A controversial Bureau of Land Management (BLM) “emergency drought” roundup of nearly 800 wild horses in Colorado was postponed September 1, due to rain and the growing outcry from horse advocates and politicians.
Opponents don’t like the method (using helicopters to stampede the horses and burros into pens) or the end result: placing the wild horses into a $1,000-per-head adoption system that the NY Times (May 15, 2021) exposed as a “slaughter pipeline.”
The BLM and wild horse advocates differ on their opinion of the wild horses’ conditions. The government says the horses are starving due to the drought and climate change – however, advocates say photographers have shown the horses look healthy and happy.

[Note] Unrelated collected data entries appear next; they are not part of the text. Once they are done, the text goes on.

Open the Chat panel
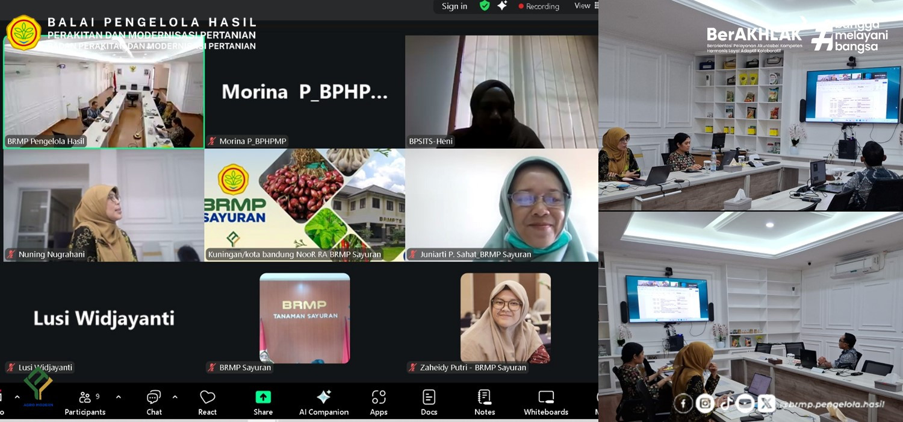Viewport: 903px width, 422px height. coord(154,402)
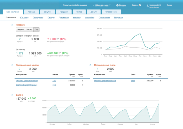Click the August peak on sales chart

point(140,33)
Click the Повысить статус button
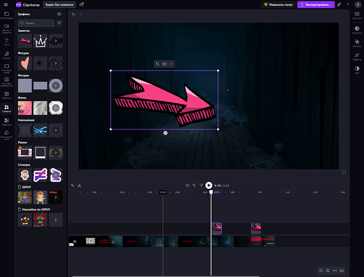 (x=278, y=5)
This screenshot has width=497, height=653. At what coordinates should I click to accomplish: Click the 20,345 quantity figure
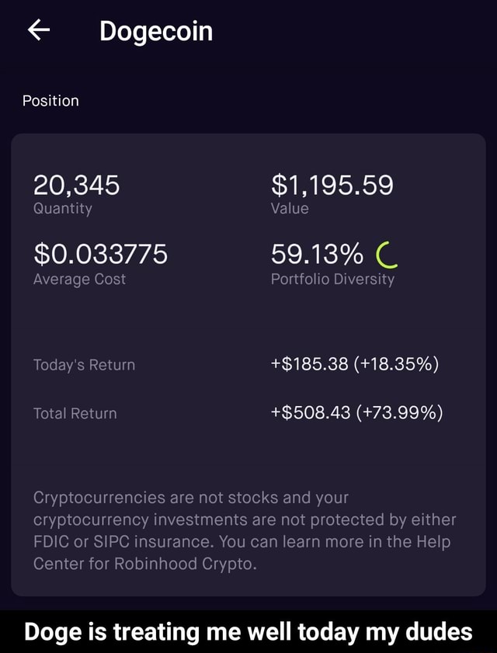(x=76, y=185)
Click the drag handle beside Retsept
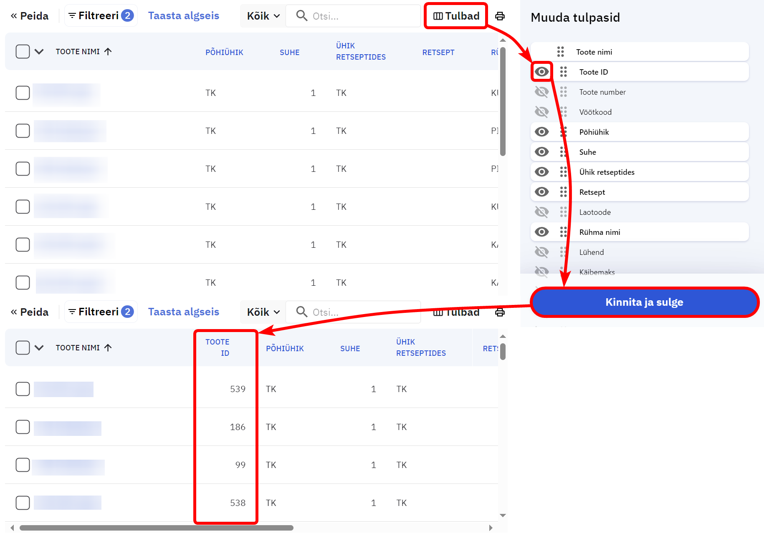 tap(563, 192)
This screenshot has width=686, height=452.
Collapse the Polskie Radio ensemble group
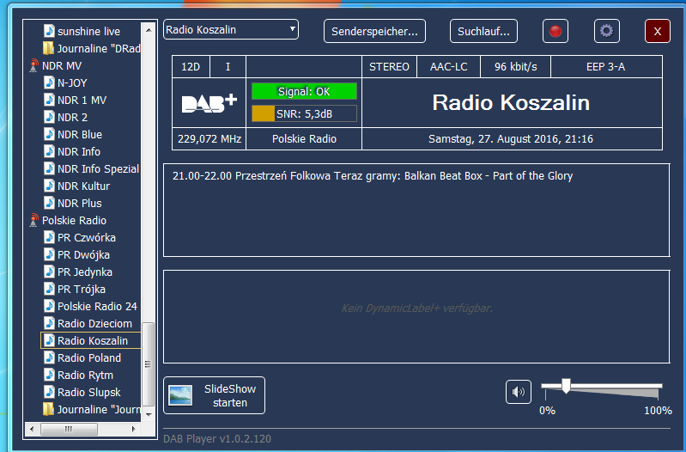tap(33, 220)

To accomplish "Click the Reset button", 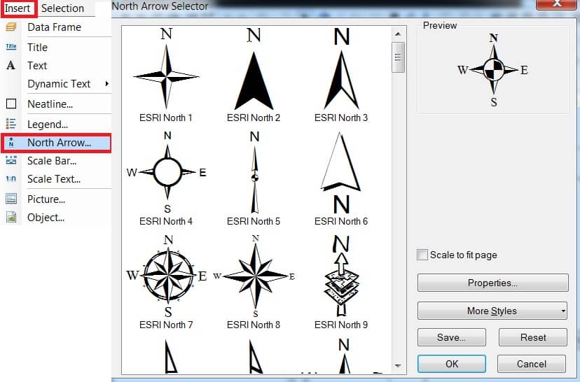I will (x=532, y=337).
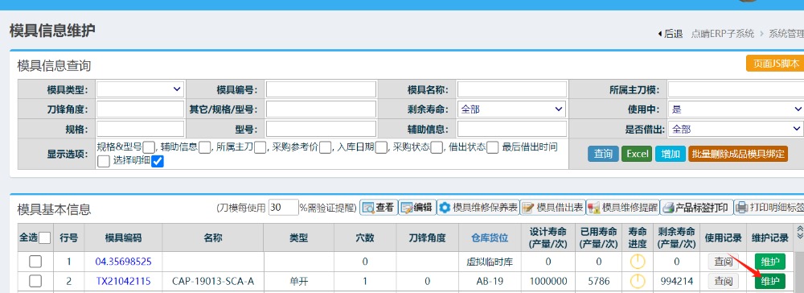804x293 pixels.
Task: Click 打印明细标签 printer icon button
Action: pos(769,208)
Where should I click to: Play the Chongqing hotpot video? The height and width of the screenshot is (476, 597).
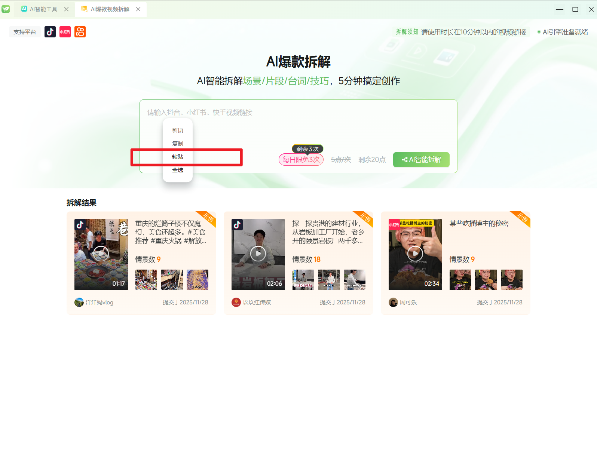[101, 254]
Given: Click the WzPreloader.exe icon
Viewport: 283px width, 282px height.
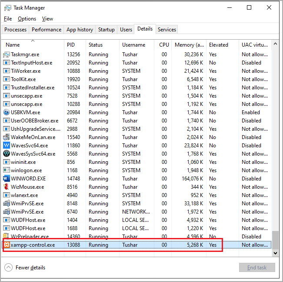Looking at the screenshot, I should coord(7,237).
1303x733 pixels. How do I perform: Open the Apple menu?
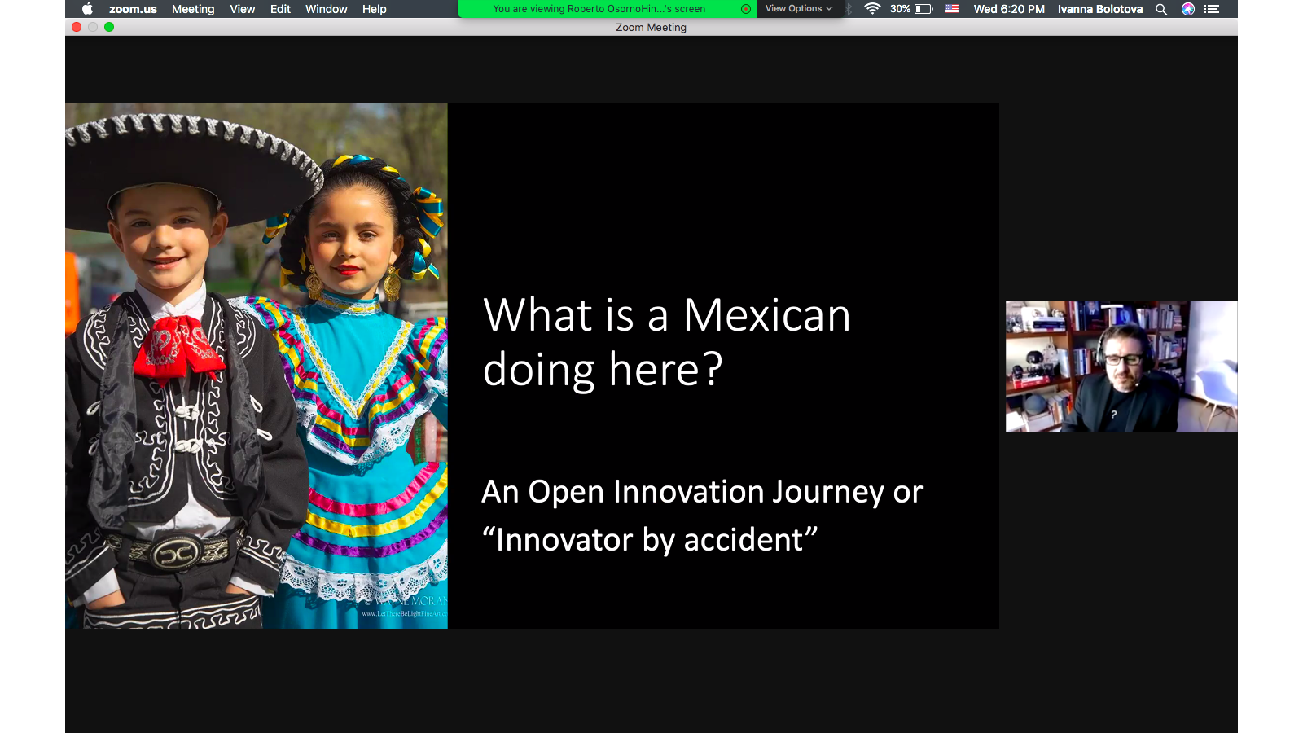click(87, 9)
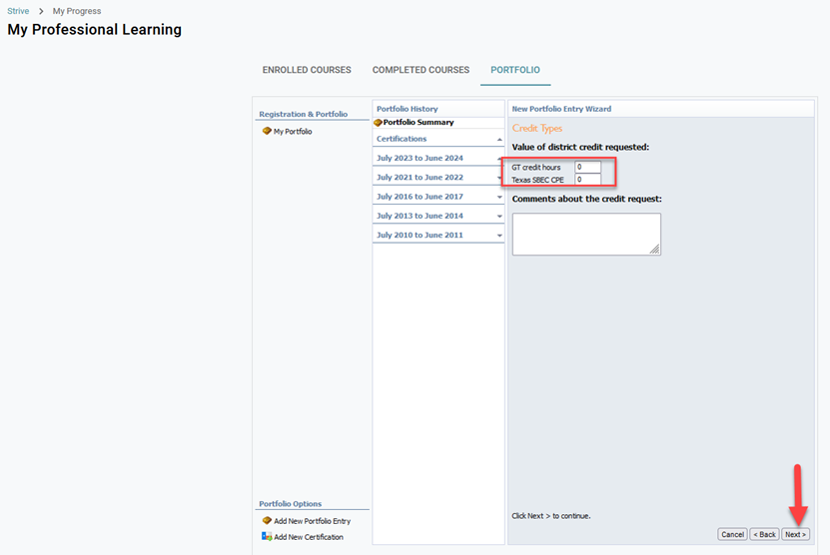Click the Texas SBEC CPE input field
The height and width of the screenshot is (555, 830).
pyautogui.click(x=587, y=180)
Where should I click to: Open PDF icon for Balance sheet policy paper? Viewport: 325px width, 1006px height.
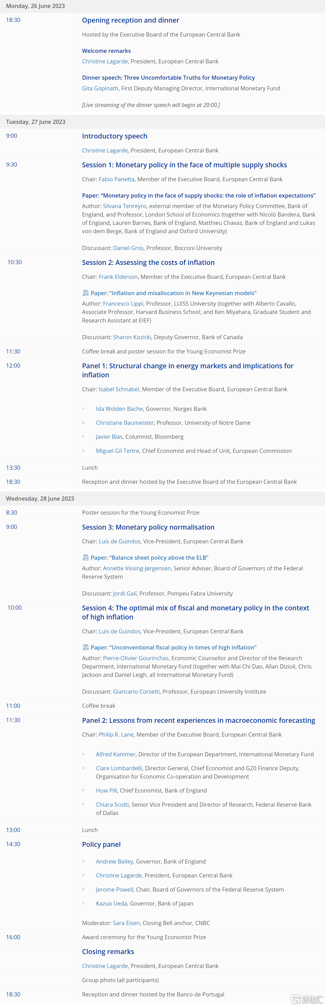(85, 557)
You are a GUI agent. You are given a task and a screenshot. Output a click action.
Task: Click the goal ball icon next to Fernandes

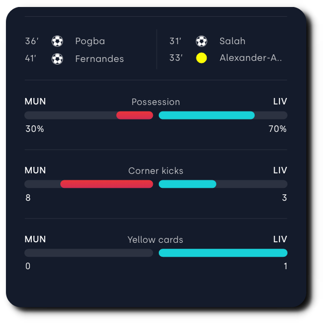[x=57, y=59]
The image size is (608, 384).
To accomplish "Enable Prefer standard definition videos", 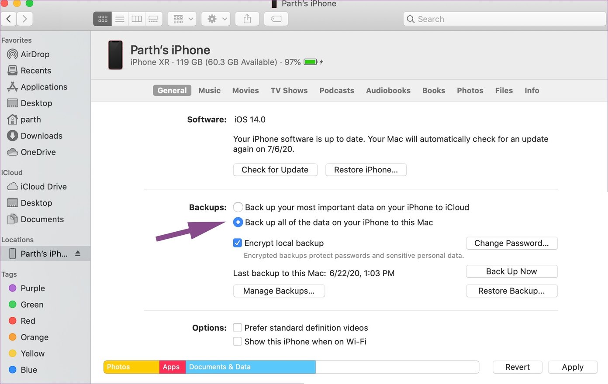I will tap(238, 328).
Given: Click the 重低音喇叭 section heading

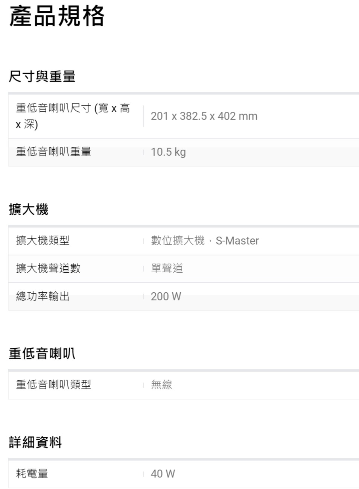Looking at the screenshot, I should coord(42,354).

Out of 783 horses being rounded up on public land, only 50 will be allowed to stay, according to the BLM plan. The cost to taxpayers will exceed $2 million.
All this said, Reuters reports that because of climate change, some animal advocates, including the Humane Society of the United States (HSUS) are open to dialogue that may include using these helicopter roundups, coupled with fertility control.
Stephanie Boyles Griffin, the Chief Scientist at HSUS told Reuters, “The greatest threat to our wild horses and burros and our public lands right now isn’t the BLM, it’s not cattle, ranching or mining interests. It’s not animal advocates. It’s climate change and the new reality is fast settling in.”